ISO 19115-3 standard implementation in geometa R package

Funded:
$13,750

Proposed by:
Emmanuel Blondel

Summary:
The present project enhances the geometa package for handling the new ISO 19115-3 geographic information standard as part of its object-oriented data model developed with R6. The user community, especially data managers working in research national institutes and international organizations, will take advantage of the features to start adopting the new standard for managing their geographic metadata, progressively promoted in Geographic information management web platforms, especially those from the OpenSource Geospatial Foundation (OSGeo) such as GeoNetwork, PyCSW or GeoNode.

R-multiverse for production

Funded:
$20,000

Proposed by:
Will Landau

Summary:
The implementation of R-multiverse to date has been both straightforward and achievable. It builds directly upon the proven technologies of R-universe and GitHub Actions. By the end of the milestones, the entire project will be in a ready state to be launched to the public as a production solution for non-CRAN non-Bioconductor packages.

Critical Updates to Biostrings

Funded:
$8,000

Proposed by:
Aidan Lakshman, University of Pittsburgh

Summary:
Biostrings is a core Bioconductor package providing efficient containers for storing, manipulating, and analyzing biological sequences. Biostrings is the method to access biological sequence data in R; nearly every analysis working with genomic data depends on the Biostrings package to handle sequencing data.
This project proposes to clear out accumulated technical debt by addressing open issues, implementing robust tests for long-term sustainability, improving user experience, and adding features that will keep Biostrings relevant for modern sequencing technologies. For end-users, this will result in numerous bugfixes, a host of new features to support genomic analyses, and a variety of performance improvements to bolster R as one of the top programming languages for bioinformatics. For developers, this will make the Biostrings package more sustainable, allowing for more community contribution and faster bug resolution in the future.

Setting up igraph for success in the next decade

Funded:
$16,000

Proposed by:
Maëlle Salmon, cynkra

Summary:
This project is aimed at improving the quality of igraph codebase itself and of the user interface (messages including error messages, documentation indicating the status of exported functions). It has the goal of improving the user-friendliness of the installation from source.

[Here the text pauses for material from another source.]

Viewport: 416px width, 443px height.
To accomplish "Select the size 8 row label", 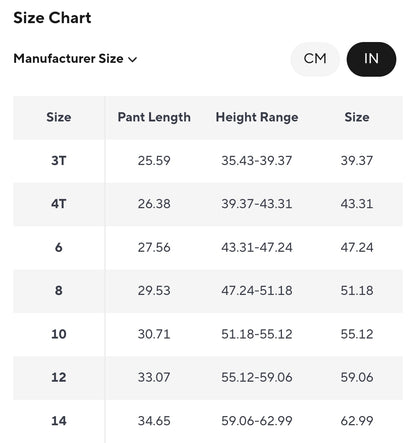I will (59, 290).
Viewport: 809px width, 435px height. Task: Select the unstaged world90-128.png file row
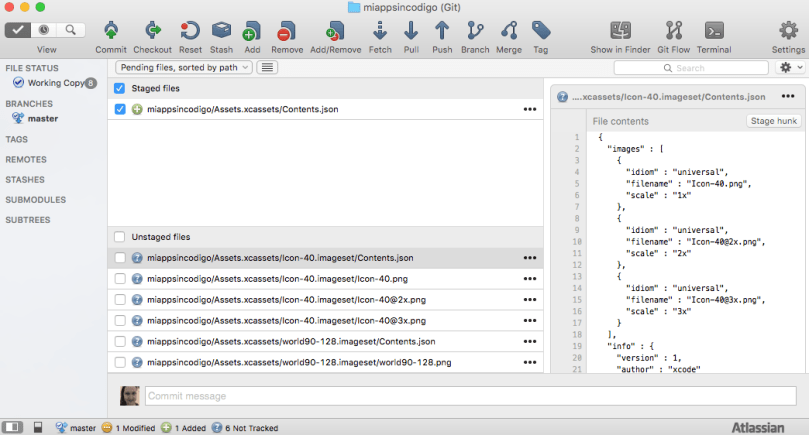point(300,362)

{geotargets}: Enabling geospatial workflow management with {targets}

Funded:
$15,912

Proposed by:
Eric Scott, University of Arizona

Summary:
The goal of this project is to create a package that makes using targets for geospatial analysis in R as seamless as possible. To that end, geotargets will provide custom functions for defining geospatial targets that take care of translating and saving R objects for the user. In addition, the project will provide vignettes demonstrating how to use various geospatial R packages with targets. Where appropriate, the project will identify contributions to existing R packages to make them easier to use with targets and geotargets.